The data below should be copied over with complete accuracy.

___ Records shown ___

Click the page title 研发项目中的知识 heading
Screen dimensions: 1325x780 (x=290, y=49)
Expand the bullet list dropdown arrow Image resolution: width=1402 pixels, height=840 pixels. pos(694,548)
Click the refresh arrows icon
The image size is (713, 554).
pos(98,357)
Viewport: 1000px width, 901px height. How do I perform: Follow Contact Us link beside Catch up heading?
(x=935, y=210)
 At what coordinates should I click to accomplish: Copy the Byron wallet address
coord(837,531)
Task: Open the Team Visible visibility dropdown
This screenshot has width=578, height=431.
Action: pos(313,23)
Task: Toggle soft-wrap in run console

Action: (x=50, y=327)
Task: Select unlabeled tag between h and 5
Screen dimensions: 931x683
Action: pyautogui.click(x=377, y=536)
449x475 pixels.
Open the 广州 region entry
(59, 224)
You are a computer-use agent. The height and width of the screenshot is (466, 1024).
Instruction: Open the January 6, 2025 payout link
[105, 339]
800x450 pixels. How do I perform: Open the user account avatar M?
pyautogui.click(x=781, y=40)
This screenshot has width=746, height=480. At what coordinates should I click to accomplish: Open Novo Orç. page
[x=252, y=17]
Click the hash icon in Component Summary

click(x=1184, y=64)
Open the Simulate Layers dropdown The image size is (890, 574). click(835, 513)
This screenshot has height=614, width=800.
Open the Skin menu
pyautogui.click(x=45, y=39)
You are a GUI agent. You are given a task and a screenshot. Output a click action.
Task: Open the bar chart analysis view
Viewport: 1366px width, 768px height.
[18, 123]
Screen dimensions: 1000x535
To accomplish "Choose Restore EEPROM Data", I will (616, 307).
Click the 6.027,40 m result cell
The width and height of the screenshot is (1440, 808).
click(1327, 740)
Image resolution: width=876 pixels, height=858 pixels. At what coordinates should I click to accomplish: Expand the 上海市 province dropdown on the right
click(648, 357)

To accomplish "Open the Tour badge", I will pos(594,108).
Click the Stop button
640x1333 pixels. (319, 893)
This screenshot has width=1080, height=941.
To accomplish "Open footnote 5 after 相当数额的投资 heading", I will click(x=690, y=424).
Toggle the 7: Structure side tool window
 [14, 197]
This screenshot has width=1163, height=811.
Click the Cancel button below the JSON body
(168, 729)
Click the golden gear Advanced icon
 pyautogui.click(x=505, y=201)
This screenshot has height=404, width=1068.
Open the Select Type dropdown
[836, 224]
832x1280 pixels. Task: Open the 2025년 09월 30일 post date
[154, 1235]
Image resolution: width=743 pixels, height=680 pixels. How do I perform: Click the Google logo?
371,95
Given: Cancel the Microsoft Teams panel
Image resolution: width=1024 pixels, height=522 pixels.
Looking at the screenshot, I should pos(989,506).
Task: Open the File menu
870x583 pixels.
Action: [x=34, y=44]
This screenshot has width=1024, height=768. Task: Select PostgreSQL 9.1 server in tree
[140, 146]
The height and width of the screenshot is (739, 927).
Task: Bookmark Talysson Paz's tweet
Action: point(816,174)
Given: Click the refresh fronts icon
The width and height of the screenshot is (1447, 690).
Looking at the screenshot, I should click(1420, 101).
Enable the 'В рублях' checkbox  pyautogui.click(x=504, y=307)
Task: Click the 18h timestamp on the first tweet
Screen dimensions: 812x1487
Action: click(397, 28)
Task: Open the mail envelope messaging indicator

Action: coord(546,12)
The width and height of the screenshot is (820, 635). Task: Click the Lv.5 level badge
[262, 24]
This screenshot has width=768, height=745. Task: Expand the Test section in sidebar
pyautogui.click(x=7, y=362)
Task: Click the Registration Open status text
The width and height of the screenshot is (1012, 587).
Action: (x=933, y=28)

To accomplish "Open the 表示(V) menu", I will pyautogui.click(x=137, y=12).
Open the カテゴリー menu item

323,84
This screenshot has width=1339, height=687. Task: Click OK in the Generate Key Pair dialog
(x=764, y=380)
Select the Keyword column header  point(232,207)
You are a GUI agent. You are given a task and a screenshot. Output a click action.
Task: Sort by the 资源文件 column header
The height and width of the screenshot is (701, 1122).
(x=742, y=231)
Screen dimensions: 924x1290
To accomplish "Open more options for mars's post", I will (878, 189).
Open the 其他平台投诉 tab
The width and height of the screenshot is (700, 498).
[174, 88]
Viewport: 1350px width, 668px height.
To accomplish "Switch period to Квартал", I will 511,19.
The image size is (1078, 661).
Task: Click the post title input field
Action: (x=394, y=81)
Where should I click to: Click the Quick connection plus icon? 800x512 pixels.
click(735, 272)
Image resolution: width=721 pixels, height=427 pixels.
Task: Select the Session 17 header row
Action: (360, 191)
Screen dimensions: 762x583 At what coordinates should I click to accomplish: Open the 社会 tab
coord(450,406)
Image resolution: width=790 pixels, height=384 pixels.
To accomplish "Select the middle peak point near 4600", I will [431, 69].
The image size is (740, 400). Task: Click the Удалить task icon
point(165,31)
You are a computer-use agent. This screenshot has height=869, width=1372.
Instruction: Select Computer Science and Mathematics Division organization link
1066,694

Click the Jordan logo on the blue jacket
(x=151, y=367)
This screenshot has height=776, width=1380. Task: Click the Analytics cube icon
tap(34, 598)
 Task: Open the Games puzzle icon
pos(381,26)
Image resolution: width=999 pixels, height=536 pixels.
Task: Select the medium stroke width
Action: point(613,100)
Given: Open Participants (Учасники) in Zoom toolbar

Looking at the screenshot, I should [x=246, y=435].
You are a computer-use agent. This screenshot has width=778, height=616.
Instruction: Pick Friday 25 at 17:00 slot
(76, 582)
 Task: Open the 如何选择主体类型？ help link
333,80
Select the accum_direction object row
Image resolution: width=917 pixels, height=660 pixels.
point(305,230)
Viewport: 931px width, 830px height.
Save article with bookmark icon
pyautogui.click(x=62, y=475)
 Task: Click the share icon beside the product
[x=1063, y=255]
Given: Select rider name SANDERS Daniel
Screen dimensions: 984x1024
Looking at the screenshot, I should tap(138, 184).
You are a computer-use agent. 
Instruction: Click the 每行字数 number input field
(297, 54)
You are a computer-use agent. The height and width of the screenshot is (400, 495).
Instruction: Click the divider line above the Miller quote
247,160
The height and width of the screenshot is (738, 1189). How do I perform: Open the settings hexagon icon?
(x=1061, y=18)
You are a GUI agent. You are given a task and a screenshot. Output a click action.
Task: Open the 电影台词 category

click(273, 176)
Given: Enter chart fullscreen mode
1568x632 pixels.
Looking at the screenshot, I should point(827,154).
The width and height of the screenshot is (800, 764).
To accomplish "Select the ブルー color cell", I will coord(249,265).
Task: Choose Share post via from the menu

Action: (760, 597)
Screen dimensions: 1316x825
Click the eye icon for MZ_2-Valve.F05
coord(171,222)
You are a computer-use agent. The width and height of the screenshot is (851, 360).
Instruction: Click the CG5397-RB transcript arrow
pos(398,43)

___

Solution for this problem
Click the page title 研发项目中的知识 heading
Screen dimensions: 1325x780 (x=290, y=49)
Expand the bullet list dropdown arrow Image resolution: width=1402 pixels, height=840 pixels. pos(694,548)
Click the refresh arrows icon
The image size is (713, 554).
pos(98,357)
Viewport: 1000px width, 901px height. How do I perform: Follow Contact Us link beside Catch up heading?
(x=935, y=210)
 At what coordinates should I click to accomplish: Copy the Byron wallet address
coord(837,531)
Task: Open the Team Visible visibility dropdown
This screenshot has width=578, height=431.
Action: pos(313,23)
Task: Toggle soft-wrap in run console

Action: (x=50, y=327)
Task: Select unlabeled tag between h and 5
Screen dimensions: 931x683
Action: pyautogui.click(x=377, y=536)
449x475 pixels.
Open the 广州 region entry
(59, 224)
You are a computer-use agent. The height and width of the screenshot is (466, 1024).
Instruction: Open the January 6, 2025 payout link
[105, 339]
800x450 pixels. How do I perform: Open the user account avatar M?
pyautogui.click(x=781, y=40)
This screenshot has width=746, height=480. At what coordinates should I click to accomplish: Open Novo Orç. page
[x=252, y=17]
Click the hash icon in Component Summary

click(x=1184, y=64)
Open the Simulate Layers dropdown The image size is (890, 574). click(835, 513)
This screenshot has height=614, width=800.
Open the Skin menu
pyautogui.click(x=45, y=39)
You are a GUI agent. You are given a task and a screenshot. Output a click action.
Task: Open the bar chart analysis view
Viewport: 1366px width, 768px height.
[18, 123]
Screen dimensions: 1000x535
To accomplish "Choose Restore EEPROM Data", I will (616, 307).
Click the 6.027,40 m result cell
The width and height of the screenshot is (1440, 808).
click(1327, 740)
Image resolution: width=876 pixels, height=858 pixels. At what coordinates should I click to accomplish: Expand the 上海市 province dropdown on the right
click(648, 357)

To accomplish "Open the Tour badge", I will pos(594,108).
Click the Stop button
640x1333 pixels. (319, 893)
This screenshot has width=1080, height=941.
To accomplish "Open footnote 5 after 相当数额的投资 heading", I will click(x=690, y=424).
Toggle the 7: Structure side tool window
 [14, 197]
This screenshot has width=1163, height=811.
Click the Cancel button below the JSON body
(168, 729)
Click the golden gear Advanced icon
 pyautogui.click(x=505, y=201)
This screenshot has height=404, width=1068.
Open the Select Type dropdown
[836, 224]
832x1280 pixels. Task: Open the 2025년 09월 30일 post date
[154, 1235]
Image resolution: width=743 pixels, height=680 pixels. How do I perform: Click the Google logo?
371,95
Given: Cancel the Microsoft Teams panel
Image resolution: width=1024 pixels, height=522 pixels.
Looking at the screenshot, I should pos(989,506).
Task: Open the File menu
870x583 pixels.
Action: [x=34, y=44]
This screenshot has width=1024, height=768. Task: Select PostgreSQL 9.1 server in tree
[140, 146]
The height and width of the screenshot is (739, 927).
Task: Bookmark Talysson Paz's tweet
Action: point(816,174)
Given: Click the refresh fronts icon
The width and height of the screenshot is (1447, 690).
Looking at the screenshot, I should click(1420, 101).
Enable the 'В рублях' checkbox  pyautogui.click(x=504, y=307)
Task: Click the 18h timestamp on the first tweet
Screen dimensions: 812x1487
Action: click(397, 28)
Task: Open the mail envelope messaging indicator

Action: coord(546,12)
The width and height of the screenshot is (820, 635). Task: Click the Lv.5 level badge
[262, 24]
This screenshot has width=768, height=745. Task: Expand the Test section in sidebar
pyautogui.click(x=7, y=362)
Task: Click the Registration Open status text
The width and height of the screenshot is (1012, 587).
Action: (x=933, y=28)

To accomplish "Open the 表示(V) menu", I will pyautogui.click(x=137, y=12).
Open the カテゴリー menu item

323,84
This screenshot has width=1339, height=687. Task: Click OK in the Generate Key Pair dialog
(x=764, y=380)
Select the Keyword column header  point(232,207)
You are a GUI agent. You are given a task and a screenshot. Output a click action.
Task: Sort by the 资源文件 column header
The height and width of the screenshot is (701, 1122).
(x=742, y=231)
Screen dimensions: 924x1290
To accomplish "Open more options for mars's post", I will (878, 189).
Open the 其他平台投诉 tab
The width and height of the screenshot is (700, 498).
[174, 88]
Viewport: 1350px width, 668px height.
To accomplish "Switch period to Квартал", I will 511,19.
The image size is (1078, 661).
Task: Click the post title input field
Action: (x=394, y=81)
Where should I click to: Click the Quick connection plus icon? 800x512 pixels.
click(735, 272)
Image resolution: width=721 pixels, height=427 pixels.
Task: Select the Session 17 header row
Action: (360, 191)
Screen dimensions: 762x583 At what coordinates should I click to accomplish: Open the 社会 tab
coord(450,406)
Image resolution: width=790 pixels, height=384 pixels.
To accomplish "Select the middle peak point near 4600", I will [431, 69].
The image size is (740, 400). Task: Click the Удалить task icon
point(165,31)
You are a computer-use agent. This screenshot has height=869, width=1372.
Instruction: Select Computer Science and Mathematics Division organization link
1066,694

Click the Jordan logo on the blue jacket
(x=151, y=367)
This screenshot has height=776, width=1380. Task: Click the Analytics cube icon
tap(34, 598)
 Task: Open the Games puzzle icon
pos(381,26)
Image resolution: width=999 pixels, height=536 pixels.
Task: Select the medium stroke width
Action: point(613,100)
Given: Open Participants (Учасники) in Zoom toolbar

Looking at the screenshot, I should [x=246, y=435].
You are a computer-use agent. This screenshot has width=778, height=616.
Instruction: Pick Friday 25 at 17:00 slot
(76, 582)
 Task: Open the 如何选择主体类型？ help link
333,80
Select the accum_direction object row
Image resolution: width=917 pixels, height=660 pixels.
point(305,230)
Viewport: 931px width, 830px height.
Save article with bookmark icon
pyautogui.click(x=62, y=475)
 Task: Click the share icon beside the product
[x=1063, y=255]
Given: Select rider name SANDERS Daniel
Screen dimensions: 984x1024
Looking at the screenshot, I should tap(138, 184).
You are a computer-use agent. 
Instruction: Click the 每行字数 number input field
(297, 54)
You are a computer-use agent. The height and width of the screenshot is (400, 495).
Instruction: Click the divider line above the Miller quote
247,160
The height and width of the screenshot is (738, 1189). How do I perform: Open the settings hexagon icon?
(x=1061, y=18)
You are a GUI agent. You are given a task and a screenshot. Output a click action.
Task: Open the 电影台词 category

click(273, 176)
Given: Enter chart fullscreen mode
1568x632 pixels.
Looking at the screenshot, I should point(827,154).
The width and height of the screenshot is (800, 764).
To accomplish "Select the ブルー color cell", I will coord(249,265).
Task: Choose Share post via from the menu

Action: (760, 597)
Screen dimensions: 1316x825
Click the eye icon for MZ_2-Valve.F05
coord(171,222)
You are a computer-use agent. The width and height of the screenshot is (851, 360).
Instruction: Click the CG5397-RB transcript arrow
pos(398,43)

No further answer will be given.